● **WRITTEN REQUEST**
Turn the lines of the listing below into a numbered list, dropping any blank lines. Leave the pictures out of your answer.

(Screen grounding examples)
# # # # # # #

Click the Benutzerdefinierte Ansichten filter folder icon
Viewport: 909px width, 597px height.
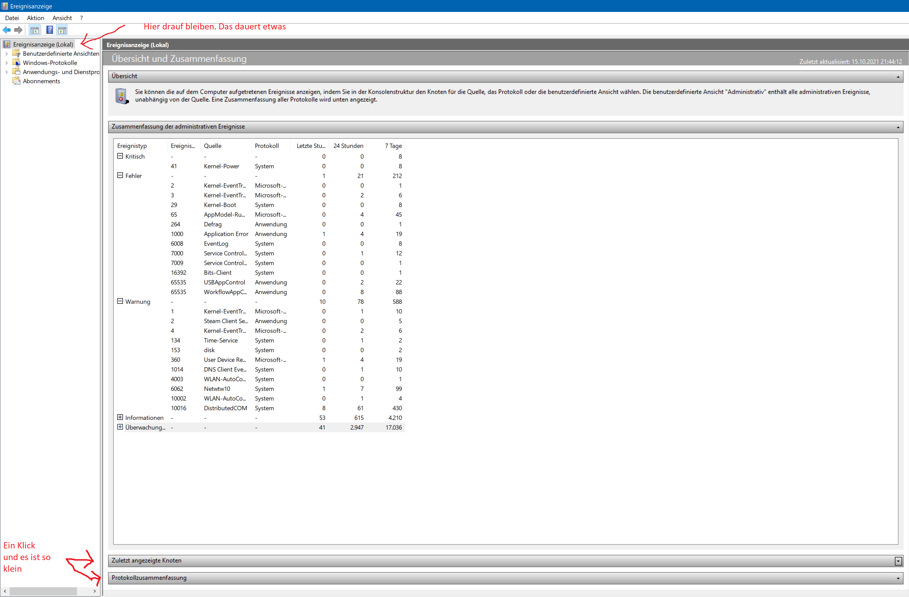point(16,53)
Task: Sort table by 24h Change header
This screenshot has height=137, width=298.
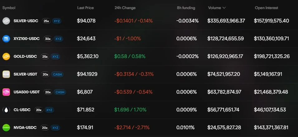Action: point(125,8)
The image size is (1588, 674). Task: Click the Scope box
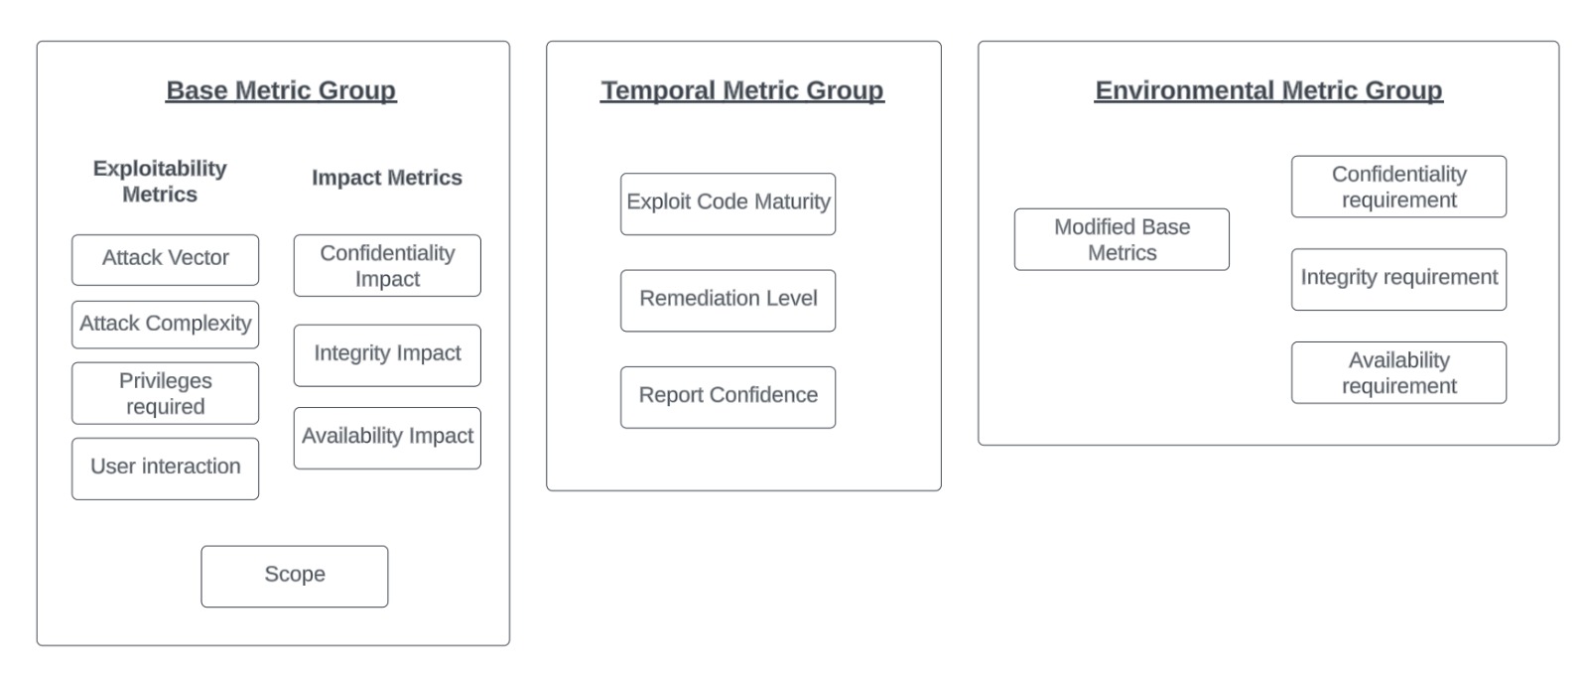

# # # # # # #

● **EXERCISE RESULT**
1. Click the Benutzerdefinierte Ansichten filter folder icon
2. Viewport: 909px width, 597px height.
3. point(16,53)
4. Task: Sort table by 24h Change header
5. This screenshot has height=137, width=298.
6. Action: point(125,8)
7. The image size is (1588, 674). Task: Click the Scope box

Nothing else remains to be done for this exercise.